今、Word やら PowerPoint やらの自由度が増えて、ものすごく凝ったデザインを可能にしたせいで、書類業務と言うのはスタイルの修正に膨大な時間を払うようになってしまっている。

それに対して、≪「内容」を「形式」から独立させる≫というのがTeXっぽい考え方だと、巷だとよく言われるわけです。HTMLってのは、正にその系統を引いているわけで、文章に意味情報 (例えば、太文字、イタリックを指定する) を入れて、相手のブラウザサイズに合わせて描画する。

ただそれは TeX の考え方ではなくて LaTeX の考え方なんですよね。指摘されるまで私もすっかり見落としてました。Knuth センセイが TeX を作った動機ってのは、むしろ徹底的にコンピュータの印刷をコントロールすることであって、だからこそ偏執狂的なほどに細かいパラメータが用意されている。それを平均的なパッケージ化することで、「思考から表現形式を外す」ってのが LaTeX だった。
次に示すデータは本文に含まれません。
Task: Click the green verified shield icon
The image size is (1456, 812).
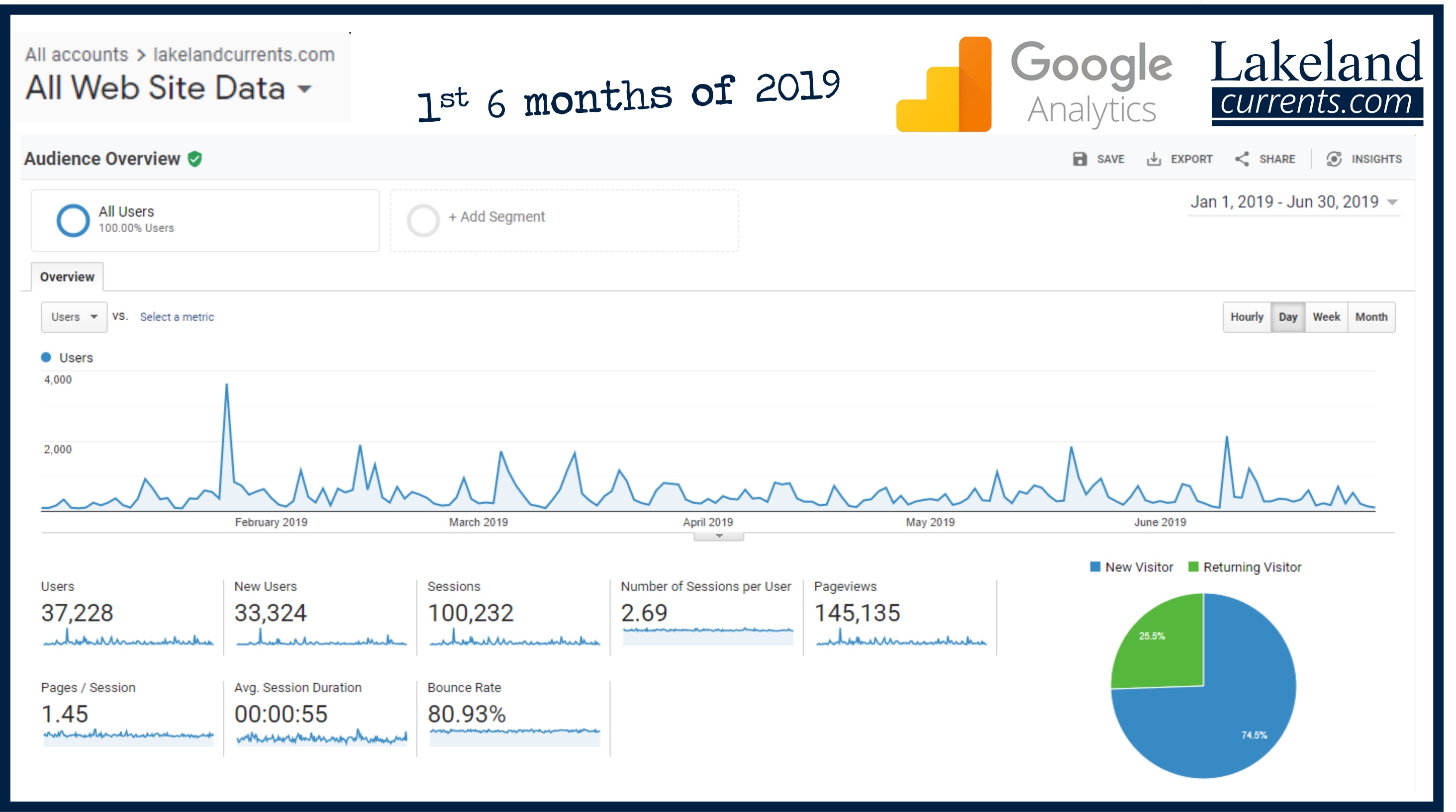Action: point(195,159)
それは「投稿論文の形式を≪標準≫に揃える」という編集側の思惑も入っているのですが、多分、その思想の根っこはそれよりも深い。

*

≪「形式」と「内容」は、分離可能である≫
これが「活字印刷文化」の根本にある「版屋さんと作家の分離」というコンセプトな訳で。
・音で語っていたコミュニケーション
・文字で語るコミュニケーション
・活字で語るコミュニケーション
ブロードキャスト性が上がるにつれて、どんどん分離が進んできたわけです。逆に言えば、この分離が進んだためにブロードキャストが容易になった。
そういう意味では「段落文体」というのは、「オーソドックスな印刷文化に属するテキスト」というジャンルに忠実な文化なのだと思います。

それはある意味、きわめて西洋的な文化。
《「構造、関係性に対する分析」を「個別のインスタンス」から徹底的に切り離して考える》という「抽象思考」が異様に発展したことこそが西洋文化の特異性であって、おそらくは西洋文化の限界であった点でもある。
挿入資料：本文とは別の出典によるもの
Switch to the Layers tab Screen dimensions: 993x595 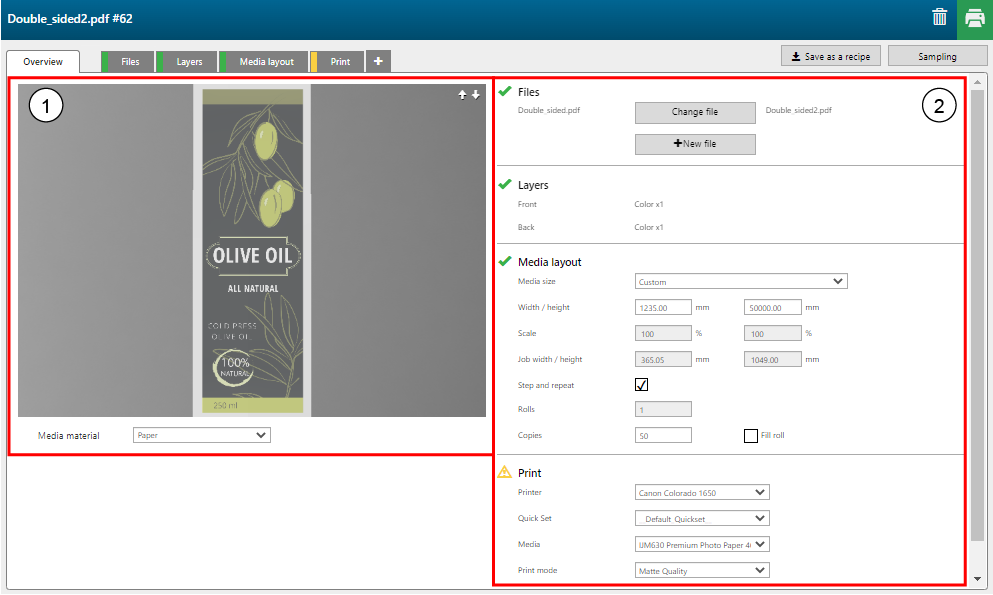coord(188,62)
個々の表現形式から、思考が独立できれば、余計な部分に力をそがれることなくまっしぐらに思考だけを追いかけることができる。これは以前私が「バカ戦略」「無知戦略」と呼んだものと本質的に同一のものなんでしょう。※1

日本や中国において、文章が「書道」という「個別のインスタンス」と密接にリンクしていたことと比較してみれば、この点はものすごく明白なんじゃないか、と私などは思ってしまう。

ただ、「科学的な文化」 の発展のためには、ある程度こういう割り切りは必要不可欠になる。個別よりも一般。特異よりも標準。それに合わせる事によって、社会の生産性は一気に向上するのはご覧の通り。

*

で、文書表現というジャンルにおいて、それに対してのアンチテーゼが、コンピュータの発達と共に一斉に上がってきた。おそらくワープロ文化とゲーム文化あたりから。

ワープロ文化は、DTPという形で、作家によるフォーマットの制御を可能にした。
京極夏彦センセイなんて、新書から文庫になると段落位置を変えたりするらしい。徹底的なレイアウトデザインのコントロールにかける情熱は、ご自身がデザイナーだったと言うところから来るのだろうが。

ゲーム文化はさらに突っ込んで「ビジュアルノベル」って奴を始めてしまった。絵と音が追加される究極の「非段落文体」。これは、映画の簡易版であるよりは、小説の拡張版という方が正しい。なぜならば、そこには「語り部」という主観が常に一人称で存在するから。※2
もっと言えば「ヴァーチャルな講談」

このまえ、友人と掲示板で《話した》ときに、そういう講談性が最近のテキスト文化の変動のキーワードと思えるんじゃないだろうかという話になりました。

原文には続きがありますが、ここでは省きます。